Instructor: Kristine Chaussard
Level: Advanced, All Levels, Beginner, Intermediate

Focus :   

Build and maintain upper body strength & mobility. We visit today our short box series and more upper back, shoulder and arm exercises to optimize shoulder joint mobility, spine mobility and flexibility, core strength, best posture and alignment for our body now and for all-time.

WARNING: As workout three of this program was encouraged for those with osteopenia or osteoporosis, this class is the contrary. This is not recommended to either of those groups as we include a lot of spinal movement in flexion, rotation and lateral bending. If you would still like to watch, you CAN participate in all seated TALL exercises without any spine bending. Please bear in mind to keep your wrists straight as this area is more fragile. Work with a weight that is appropriate, one that offers a bit of challenge but creates no strain to avoid over stressing the joints.

Welcome to day four of our Anti-Aging, fall prevention program. Exercises for all ages and all-time. We endeavor to answer this question:

“WHAT EXERCISES should I be including in my daily, or weekly, routine?” These exercises are a baseline of strength, mobility, flexibility and balance.

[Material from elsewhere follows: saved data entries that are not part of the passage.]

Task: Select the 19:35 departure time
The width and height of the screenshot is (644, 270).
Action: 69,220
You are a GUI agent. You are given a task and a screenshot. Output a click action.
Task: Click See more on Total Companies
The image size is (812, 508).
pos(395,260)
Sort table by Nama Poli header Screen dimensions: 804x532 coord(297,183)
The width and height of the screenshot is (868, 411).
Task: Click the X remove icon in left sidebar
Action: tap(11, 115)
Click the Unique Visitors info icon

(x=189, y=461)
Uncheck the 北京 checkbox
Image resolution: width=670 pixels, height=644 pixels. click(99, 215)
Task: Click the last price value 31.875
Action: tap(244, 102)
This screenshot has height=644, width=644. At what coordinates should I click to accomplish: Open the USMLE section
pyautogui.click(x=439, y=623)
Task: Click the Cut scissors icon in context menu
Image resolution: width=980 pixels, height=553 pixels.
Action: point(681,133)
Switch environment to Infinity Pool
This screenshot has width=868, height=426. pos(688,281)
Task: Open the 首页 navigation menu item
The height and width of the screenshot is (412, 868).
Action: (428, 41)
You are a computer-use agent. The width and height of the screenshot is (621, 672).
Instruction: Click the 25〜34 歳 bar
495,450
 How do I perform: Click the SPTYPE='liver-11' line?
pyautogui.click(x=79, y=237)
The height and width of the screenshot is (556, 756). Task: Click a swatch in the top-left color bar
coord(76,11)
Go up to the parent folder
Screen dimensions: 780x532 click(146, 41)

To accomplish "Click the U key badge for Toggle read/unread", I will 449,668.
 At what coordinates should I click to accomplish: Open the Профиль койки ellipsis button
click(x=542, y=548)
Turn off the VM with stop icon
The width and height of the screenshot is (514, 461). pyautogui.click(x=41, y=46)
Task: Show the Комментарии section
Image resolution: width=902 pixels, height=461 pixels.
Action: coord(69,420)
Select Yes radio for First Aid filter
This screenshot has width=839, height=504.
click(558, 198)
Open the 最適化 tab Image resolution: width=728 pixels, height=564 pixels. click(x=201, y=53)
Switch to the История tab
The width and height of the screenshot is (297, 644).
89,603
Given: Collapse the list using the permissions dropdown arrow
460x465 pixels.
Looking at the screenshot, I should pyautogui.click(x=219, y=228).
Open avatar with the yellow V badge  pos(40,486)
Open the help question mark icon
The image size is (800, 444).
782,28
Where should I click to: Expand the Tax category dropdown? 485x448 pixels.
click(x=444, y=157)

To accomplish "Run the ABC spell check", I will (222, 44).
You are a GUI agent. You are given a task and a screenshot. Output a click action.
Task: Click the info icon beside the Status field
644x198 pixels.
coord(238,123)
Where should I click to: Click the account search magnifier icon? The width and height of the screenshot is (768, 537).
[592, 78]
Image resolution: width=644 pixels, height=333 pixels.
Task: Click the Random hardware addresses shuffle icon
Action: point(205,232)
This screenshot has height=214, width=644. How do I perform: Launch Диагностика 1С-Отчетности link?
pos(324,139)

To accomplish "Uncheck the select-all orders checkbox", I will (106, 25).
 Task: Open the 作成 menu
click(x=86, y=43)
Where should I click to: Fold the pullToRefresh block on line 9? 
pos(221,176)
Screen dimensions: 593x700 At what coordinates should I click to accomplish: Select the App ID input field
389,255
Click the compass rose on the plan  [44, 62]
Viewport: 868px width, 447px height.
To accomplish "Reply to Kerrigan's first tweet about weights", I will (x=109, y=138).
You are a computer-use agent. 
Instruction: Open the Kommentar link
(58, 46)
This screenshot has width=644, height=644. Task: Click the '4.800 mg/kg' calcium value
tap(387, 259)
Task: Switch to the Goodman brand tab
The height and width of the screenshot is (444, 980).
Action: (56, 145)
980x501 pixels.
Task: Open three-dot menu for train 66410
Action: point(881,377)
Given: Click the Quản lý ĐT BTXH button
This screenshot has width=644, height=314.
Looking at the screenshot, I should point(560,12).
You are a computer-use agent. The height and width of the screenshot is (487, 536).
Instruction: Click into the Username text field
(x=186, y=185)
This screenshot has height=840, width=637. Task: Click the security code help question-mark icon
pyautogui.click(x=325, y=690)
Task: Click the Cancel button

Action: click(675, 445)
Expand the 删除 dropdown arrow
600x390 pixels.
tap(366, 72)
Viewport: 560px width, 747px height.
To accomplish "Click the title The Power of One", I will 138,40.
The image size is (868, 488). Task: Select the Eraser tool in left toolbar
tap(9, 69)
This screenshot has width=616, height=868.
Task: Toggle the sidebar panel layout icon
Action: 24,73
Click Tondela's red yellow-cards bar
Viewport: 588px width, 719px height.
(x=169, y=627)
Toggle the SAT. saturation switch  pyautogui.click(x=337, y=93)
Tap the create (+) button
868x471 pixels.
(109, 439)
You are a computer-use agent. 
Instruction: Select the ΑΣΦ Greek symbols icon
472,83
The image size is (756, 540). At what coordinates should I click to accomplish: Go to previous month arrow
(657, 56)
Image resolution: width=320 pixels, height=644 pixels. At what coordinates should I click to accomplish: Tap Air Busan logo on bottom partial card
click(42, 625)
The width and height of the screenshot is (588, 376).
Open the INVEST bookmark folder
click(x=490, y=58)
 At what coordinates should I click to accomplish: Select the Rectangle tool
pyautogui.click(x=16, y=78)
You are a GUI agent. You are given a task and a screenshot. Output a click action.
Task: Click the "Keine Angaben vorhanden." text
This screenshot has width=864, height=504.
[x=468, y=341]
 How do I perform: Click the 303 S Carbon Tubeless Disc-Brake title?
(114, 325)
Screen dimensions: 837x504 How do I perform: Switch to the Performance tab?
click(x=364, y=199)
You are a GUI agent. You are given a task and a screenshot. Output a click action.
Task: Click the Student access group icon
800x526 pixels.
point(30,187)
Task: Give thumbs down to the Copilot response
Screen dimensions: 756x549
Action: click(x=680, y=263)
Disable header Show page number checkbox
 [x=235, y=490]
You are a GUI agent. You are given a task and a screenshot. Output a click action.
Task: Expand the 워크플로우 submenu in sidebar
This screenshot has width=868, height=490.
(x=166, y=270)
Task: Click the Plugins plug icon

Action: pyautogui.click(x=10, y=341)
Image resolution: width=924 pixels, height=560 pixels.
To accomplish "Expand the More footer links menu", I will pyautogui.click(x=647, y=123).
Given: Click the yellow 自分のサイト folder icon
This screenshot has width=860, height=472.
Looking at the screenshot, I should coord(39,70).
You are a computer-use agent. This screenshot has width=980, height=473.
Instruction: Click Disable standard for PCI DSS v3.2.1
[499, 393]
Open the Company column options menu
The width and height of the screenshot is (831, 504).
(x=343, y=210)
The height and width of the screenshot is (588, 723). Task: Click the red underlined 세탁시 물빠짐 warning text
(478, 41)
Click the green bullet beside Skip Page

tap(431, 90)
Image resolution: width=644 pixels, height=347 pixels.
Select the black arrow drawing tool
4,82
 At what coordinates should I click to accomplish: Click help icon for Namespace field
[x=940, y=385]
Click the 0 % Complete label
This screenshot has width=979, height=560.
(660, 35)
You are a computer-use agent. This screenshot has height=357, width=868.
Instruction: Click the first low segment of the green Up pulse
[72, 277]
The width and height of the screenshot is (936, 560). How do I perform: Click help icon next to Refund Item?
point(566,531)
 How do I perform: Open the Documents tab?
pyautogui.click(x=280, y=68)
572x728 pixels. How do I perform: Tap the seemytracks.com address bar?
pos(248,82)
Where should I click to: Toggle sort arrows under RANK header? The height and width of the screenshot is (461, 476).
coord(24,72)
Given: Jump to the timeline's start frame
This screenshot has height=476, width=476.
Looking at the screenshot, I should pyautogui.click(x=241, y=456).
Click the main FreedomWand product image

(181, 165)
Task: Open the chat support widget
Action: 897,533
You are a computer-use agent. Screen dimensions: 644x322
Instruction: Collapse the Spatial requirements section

Repeat this class as often as you wish or return just to take a quick reminder glance at the list of exercises below to make sure you are including them weekly in your routine. If you are following our complete workouts here on Gone Adventuring you are sure to get these in weekly.

Equipment Needed :     

Reformer and Reformer sitting box.

Class Level :     

ALL levels.

The Course of this Class :   

The shortbox series is fabulous for moving the spine in all its directions and making sure we are maintaining a good baseline of upper body strength and mobility to support our trunk, keep flexible and enjoy vitality! Find listed below the exercises in today’s class. I’m pretty sure you know them by heart, maybe today you will understand even more why we do them and just some of their many benefits! 😉

Shortbox series: Rounded back. Flat back lean. Twist and lean. Side overs: lateral flexion. Side rotations. Side twisted back flexion to extension.

Seated back: T pulls. X pulls. Bicep curls. Chest expansion. Y pulls.

Side seated (or kneeling): Cross pull: low to high. Overhead reach (also known in Pilates as the “statue of liberty”). Thoracic spine twists.

Seated forward: Serve a tray. Hug a tree. Salute.

Tricep push ups.

Goals :     

Increase, improve and maintain upper body strength & mobility in the spine, shoulders, arms, core and trunk. Encourage full range of movement and work within for optimal flexibility in thoracic spine and all of upper body. Improve range of movement if some has been lost. Increase breath in vitals as we move to increase blood flow and energy flow. Maintain healthy and proper alignment when moving to prevent injuries in twisting and other such movements where injuries often occur. Healthy spines. Strong core. Better posture. Improve movement patterns. Age well.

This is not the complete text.